The extreme weather events have caused the greatest economic impact over the past 40 years, leading Portugal's Gross Domestic Product (GDP) to fall by 5% between 1980 and 2020.

Portugal is one of the European Union (EU) countries where extreme weather events have caused the greatest economic impact over the past 40 years, leading Portugal’s Gross Domestic Product (GDP) to fall by 5% between 1980 and 2020.

The conclusion is from the European Commission’s Directorate General for Economic and Financial Affairs, which in a report published on Tuesday on the budgetary impact of extreme weather and climate events, stated that “past economic losses have been more significant in some EU countries and years”, with “over the period 1980-2020, [these falls] ranging from almost 8% of GDP in Spain to 7% of GDP in the Czech Republic and 5% in Romania and Portugal.”

Brussels said that “estimated total economic losses are defined as the value of all damage to property, crops and livestock, as well as other losses related to the disaster.”

While highlighting that, in the EU as a whole, there is still a “contained average economic impact due to extreme events”, the European Commission said that “it is also very likely to represent an underreporting of the actual effects of natural hazards.”

“Apart from data collection challenges, it is also related to the specific purpose of existing global databases on natural disasters,” it added.

According to the institution, “annual economic losses underlie significant distributional impacts, with important variations over time and country, depending on the occurrence of natural disasters”.

This means that “the contribution of natural disasters to overall economic losses is not homogenous across countries and across time, as single events have often been able to cause a significant part of the reported total economic losses”, notes the European Commission.

Using information from the international database on disasters (EM-DAT), the directorate-general of the Community executive pointed out that “weather events have followed a relatively regional pattern, with forest fires representing the most relevant disaster – i.e. around 80% of the total – in southern European countries.”

When Portugal still faces several forest fires, Brussels pointed out that this is one of the countries most “severely affected” by this type of extreme phenomenon, out of 10 significant events between 2000 and 2020.

On the list of EU countries most affected in this period by fires are Spain (11 events), Greece (seven events), Croatia (six events), Bulgaria and Italy (five events).

In these member states, like Portugal, droughts have also been recorded. The European Commission explains that this phenomenon “has been slightly more widespread, with episodes reported in Central and Southern Europe, as well as in some Baltic countries.”

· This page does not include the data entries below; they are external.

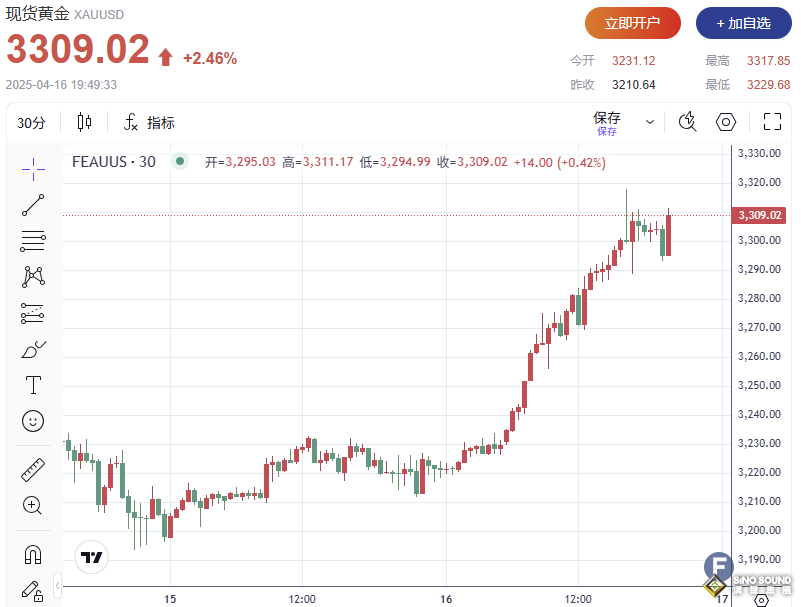This screenshot has width=801, height=607.
Task: Enter fullscreen chart mode
Action: point(771,122)
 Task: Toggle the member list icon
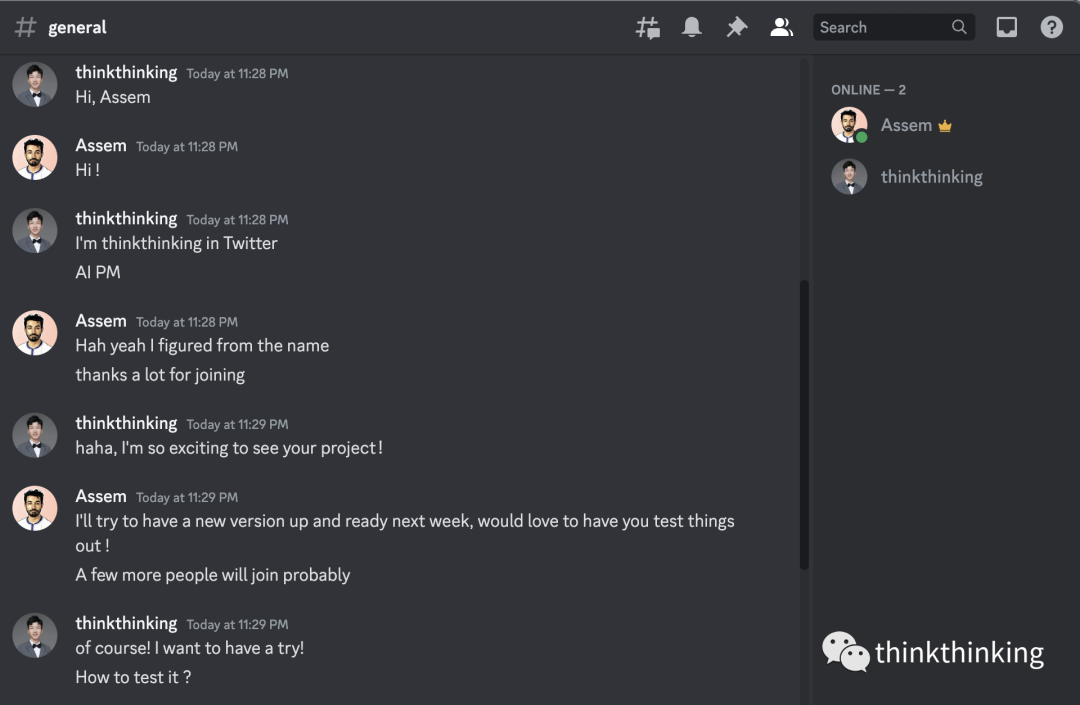[781, 28]
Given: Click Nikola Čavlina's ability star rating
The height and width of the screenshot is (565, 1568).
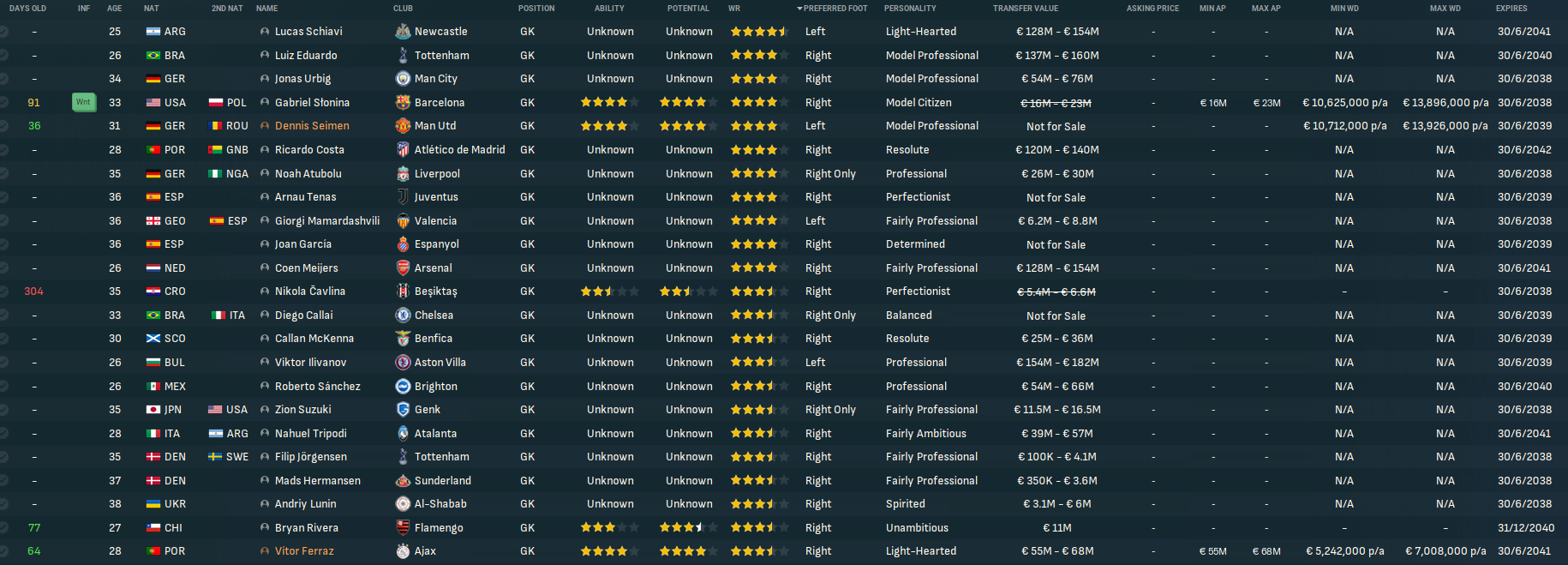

Using EM-DAT data, the Community executive stated that “over the period 1980-2020, economic losses resulting from extreme weather and climate events represented a total of 3% of GDP in EU countries,” with annual impacts representing “less than 0.1% of GDP” for the Union as a whole.

In this report, Portugal is also part of a group of 13 member states (along with Spain, Romania, Czech Republic, Hungary, Poland, Greece, Italy, Austria, France, Belgium, Germany and the Netherlands), where stress tests were carried out on the impacts of a 1.5˚C or 2˚C warming on the planet.

“As expected, both the 1.5°C and 2°C scenarios result in progressively higher debt-to-GDP projections,” Brussels said.

In a baseline scenario, Portuguese public debt would be 122.7% of GDP in 2023, 121.8% of GDP in 2024 and 126.2% of GDP in 2032.

In a 1.5ºC warming scenario, the forecast for 2024 would be 124.5% of GDP and for 2032 128.6% of GDP, with a worsening in the 2ºC scenario to 124.9% of GDP and 129% of GDP, respectively.